Á travers sa rétine psychologique cet aveugle perçut des rôdeurs dans toutes les directions, mais lui furent inaperçus les petits et les grands sacripants, vendeurs aux feux de circulation, les cireurs de chaussures, les marchands ambulants, les contrebandiers occasionnels, les odd job men d’après crépuscules et de week-ends, les camelots, les couturières aux temps vacants, les femmes de ménage, les boniches, les coiffeuses à domicile, les manucures à domicile et des essaims d’innombrables travailleurs déclarés, qui survivent année après année dans la pratique exécrable et traditionnelle de la vente des vacances dans le pays du chômage, dans le pays du sous-emploi, dans le pays du salaire de famine. Et le pharisien aveugle s’autorise encore à émettre ses jugements de valeur.
Á force de vouloir être aveugle, la cécité devient métastasique, corrompt les autres quatre sens et l'aveugle perd les yeux de la raison. Tel que sous l’emprise d’un puissant hallucinogène, cet aveugle vit des populations tout entières confinées dans les favelas, certainement par option, par conviction, par idéologie, malgré les nombreuses autres alternatives résidentielles existantes et potentielles, dirait l’aveugle. Comme pressenti, le voyage psychédélique de cet aveugle fut interrompu au chapitre antérieur à celui concernant les prix des loyers pratiqués dans les tumultueuses conurbations brésiliennes; antérieur à celui qui déplore la promiscuité de plusieurs générations agglutinées sous le même toit et notamment à celui qui dénonce la spéculation immobilière, et cætera.
« Prise dans les maillons d’une seule chaîne,
La foule affamée titube
Et y pleure et y danse !
L’un délire de rage et l’autre déraisonne,
Un autre, qui de martyres s’abrutit,
En chantant gémit et rit ! “
Subjugué encore par les préceptes de son aveugle conscience, cet aveugle, gigolo du système, vit le peuple brésilien négliger ses obligations et, simultanément, parvint à le voir dans la jouissance de ses droits, en plénitude de satisfaction, progressant dans un Brésil triomphant État de droit, donc, qui garantit et protège les droits fondamentaux et politiques, sociaux et économiques de chaque citoyen. « Le droit à la vie, à l'égalité, à la sécurité personnelle, à la sécurité sociale, à l'égalité devant la loi, à la présomption d'innocence, à la protection de l'État, à la propriété, à la sécurité, à une existence en accord avec la dignité humaine, au repos et aux loisirs, à un niveau de vie suffisant pour assurer la santé, la nourriture, les vêtements, au logement, à l’assistance médicale, à la sécurité en cas de chômage, de maladie, d’invalidité, les droits de veuvage, de vieillesse, le droit à la l’instruction gratuite et l’accès à l'enseignement supérieur en pleine égalité ». Extrait de la déclaration universelle des droits de l'homme
Cet aveugle impénitent vit l'anarchie; toutefois, il ne vit pas qu'elle est dérivée, conçue, instaurée, tolérée et nourrie; juste parce qu’il refuse de voir ses auteurs et ses mainteneurs. De Deodoro da Fonseca à Luis Inácio Lula da Silva, seul ce dernier, le roi de son époque, a été vu par cet aveugle invétéré. Et GeraldoVandré écrivit au sujet d’un Royaume qui n'a pas de roi. La détention du pouvoir se situe quelque part au-dessus de la capitale politique brésilienne.

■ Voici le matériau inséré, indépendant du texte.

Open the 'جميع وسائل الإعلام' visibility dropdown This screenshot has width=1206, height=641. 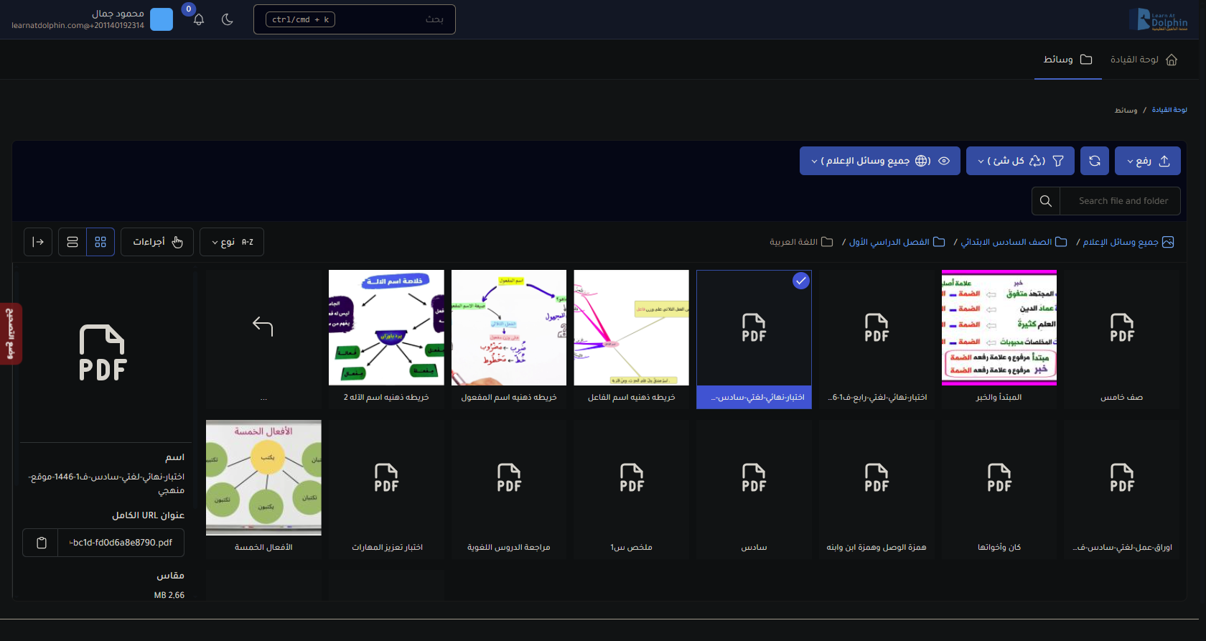[879, 161]
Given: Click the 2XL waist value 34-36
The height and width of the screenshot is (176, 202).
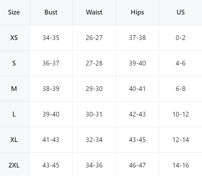Looking at the screenshot, I should point(94,165).
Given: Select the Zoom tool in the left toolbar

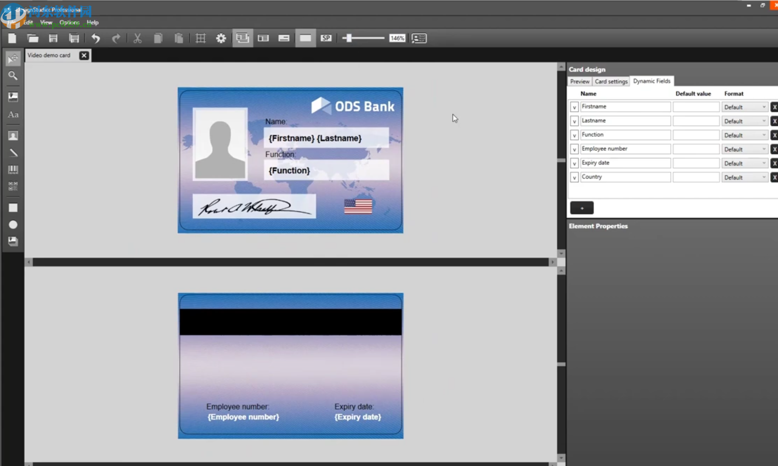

En un accès de vision périscopique cet aveugle vit des ducs, des comtes, des archiducs et des seigneurs féodaux, leurs propres guides, qu’il sert fidèlement. Les ministères inexistants, l’aveugle les vit tous, à l’exception de celui de la justice. Il vit aussi le taux de croissance très faible, de facto obtenu par l'acharnement de nombreuses personnes mal intentionnées. Ensuite, l’aveugle revint à son état de cécité rusée, exactement un instant avant de pouvoir contempler, certainement consterné, le partage de bénéfices de cette croissance parmi quelques privilégiés. L’agresseur est souvent celui qui a subi, le premier, l’agression, dans une succession de beaucoup d'autres, l’agresseur est celui qui a subi une grosse agression, une indicible agression, et, qui demeure prostré, proscrit à toute délivrance.
Après avoir été ressuscité d'un durable et opportun état d’hibernation intellectuelle, cet aveugle se vit soudainement sous la même gestion pérenne et élitiste de l'histoire brésilienne, mais cette fois-ci, la présidence est issue du parti du travail. Maintenant clairvoyant, l’ aveugle s’indigne et démarre brusquement sa campagne politique; cupide, il se vend au leader de la désinformation et du public nationaux, et, crachote son poison ophidien contre tout ce qui est appelé fragile, contre tout ce qui est appelé faible, contre tout ce qui est appelé vulnérable, contre tout ce qui est appelé peuple, contre tout ce qui est appelé outcast, et, ensuite, en qualité d’honorable petit de mammouth, s’assied licencieusement sur tout ce qui est appelé impuissant, sur tout ce qui est appelé défavorisé, sur tout ce qui est appelé micron, sur tout ce qui est appelé lilliputien et, enfin, jouit intensément.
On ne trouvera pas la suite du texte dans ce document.